_Listed records_

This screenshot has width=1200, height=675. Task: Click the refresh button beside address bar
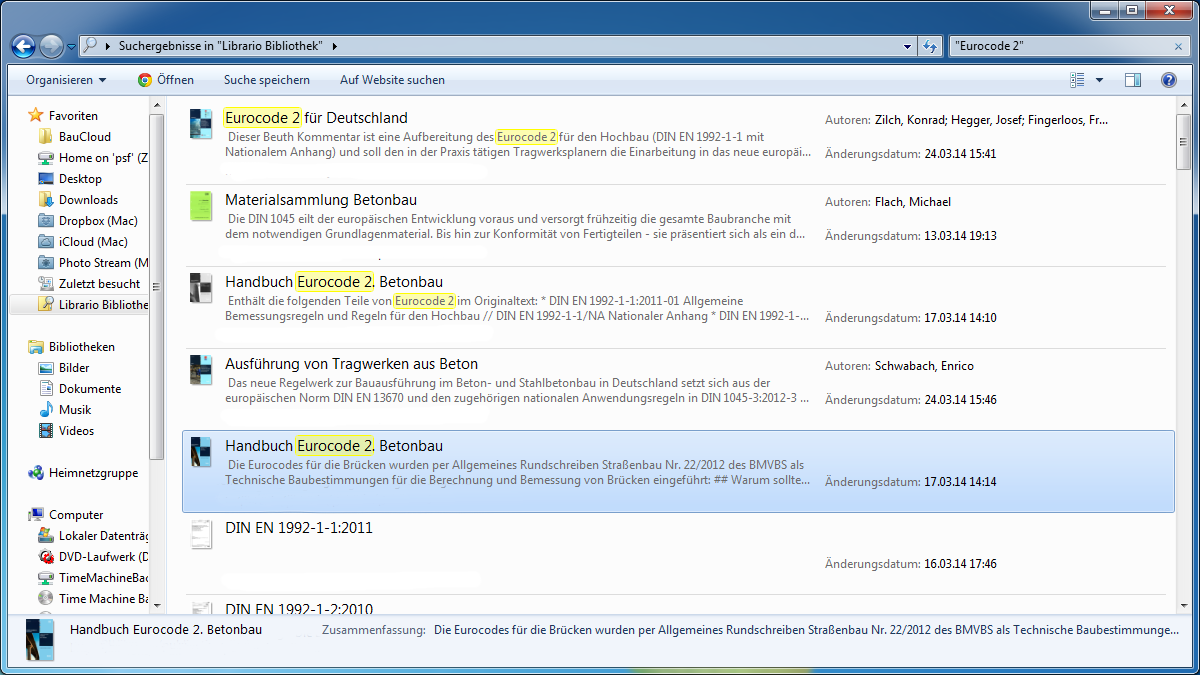point(930,46)
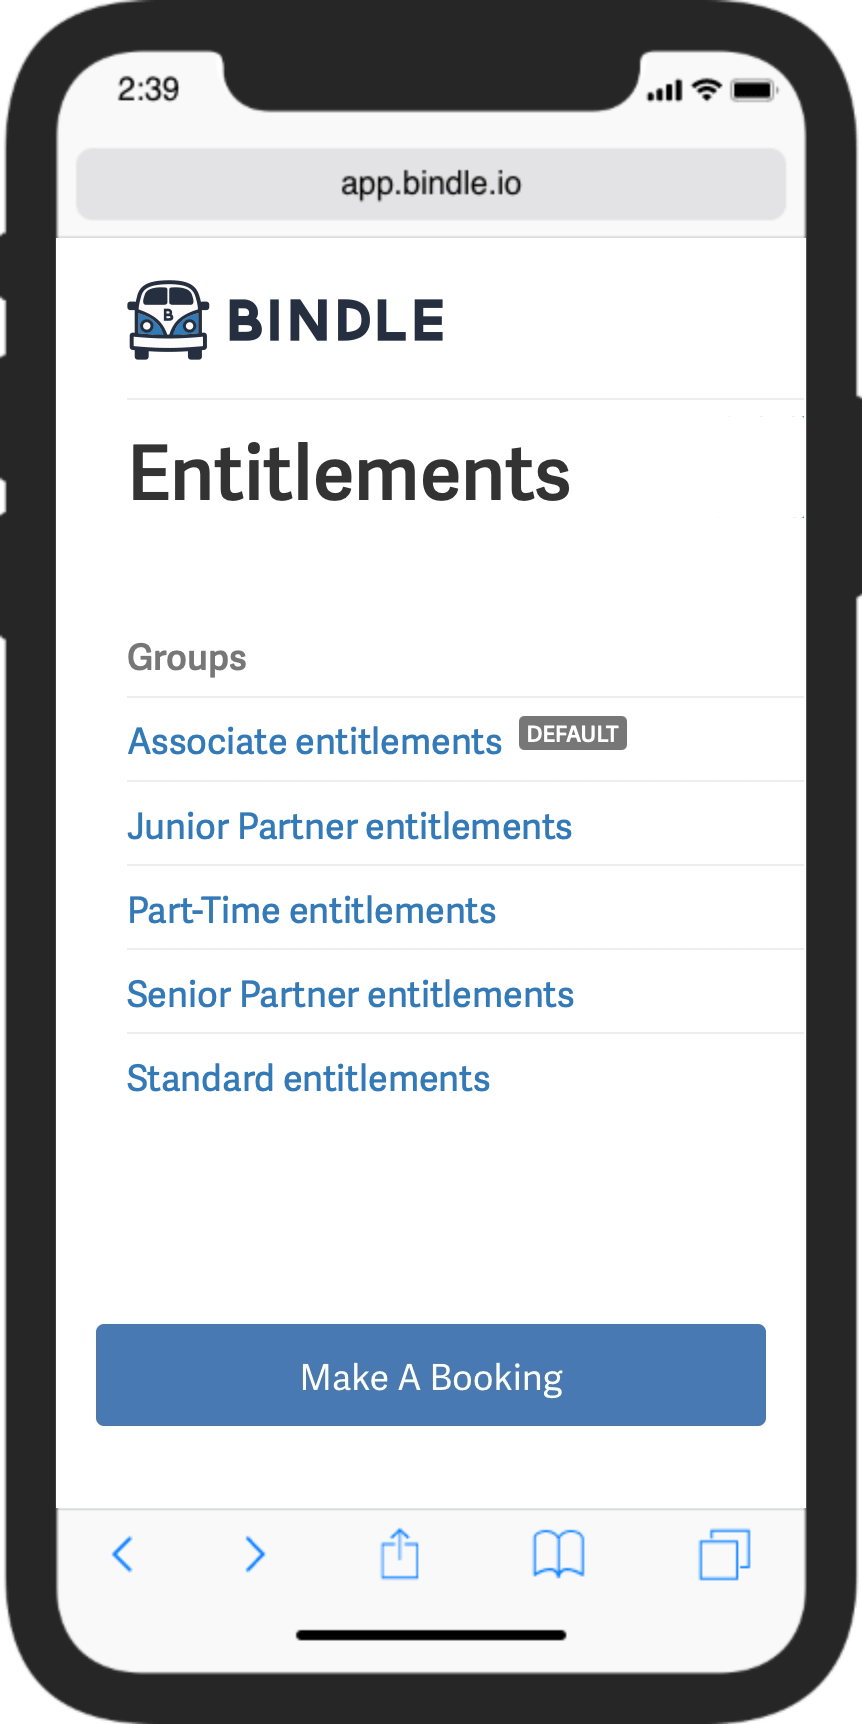The image size is (862, 1724).
Task: Open Associate entitlements group
Action: [x=315, y=742]
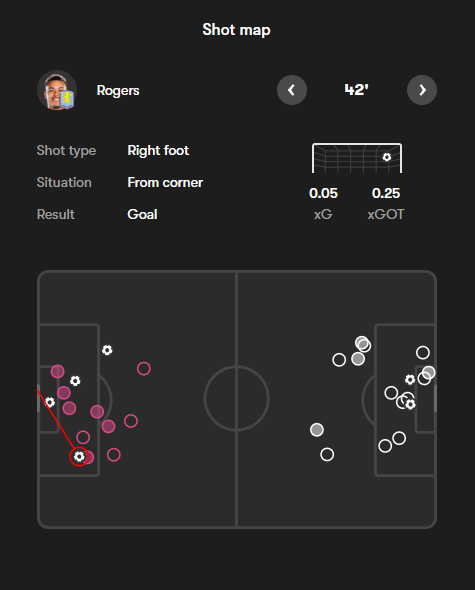Select topmost filled pink shot in left box

coord(58,371)
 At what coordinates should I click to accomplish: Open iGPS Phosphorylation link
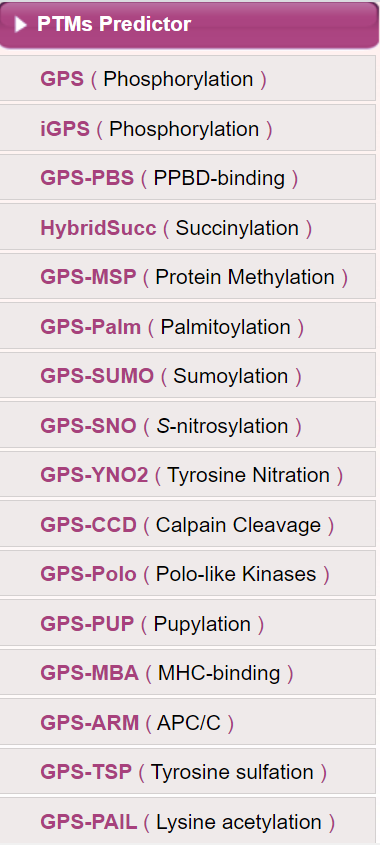pos(187,128)
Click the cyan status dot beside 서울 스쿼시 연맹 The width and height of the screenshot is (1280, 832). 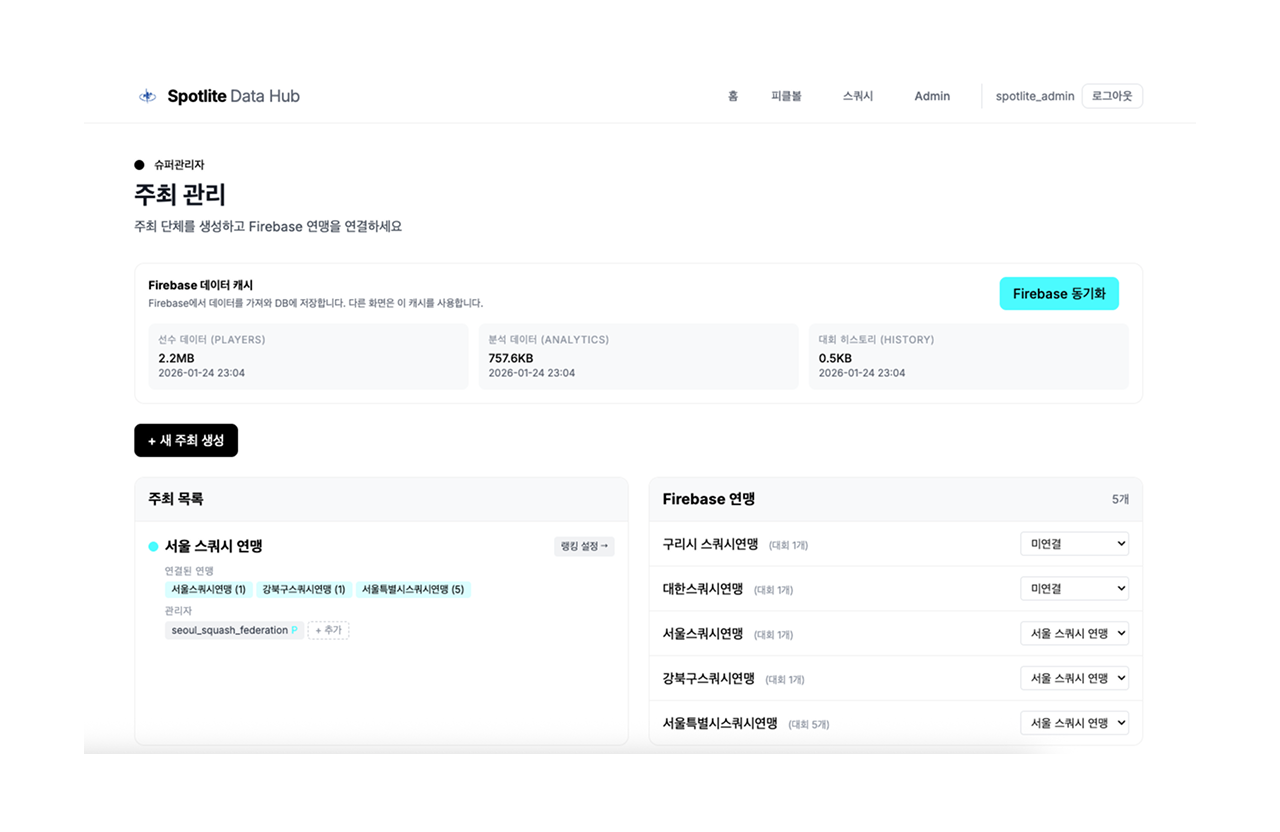pyautogui.click(x=153, y=546)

_Stated task_
Rewrite the rows from the first one through the line containing "pos(187,128)", swapping "refresh" for "reload" and keeping everything else the same. Leave out the pictures.

_Solution to the exercise_
This screenshot has width=1200, height=675. Task: Click the reload button beside address bar
point(930,46)
The image size is (862, 1724).
Task: Open Associate entitlements group
Action: [x=315, y=742]
Select topmost filled pink shot in left box

coord(58,371)
 At what coordinates should I click to accomplish: Open iGPS Phosphorylation link
pos(187,128)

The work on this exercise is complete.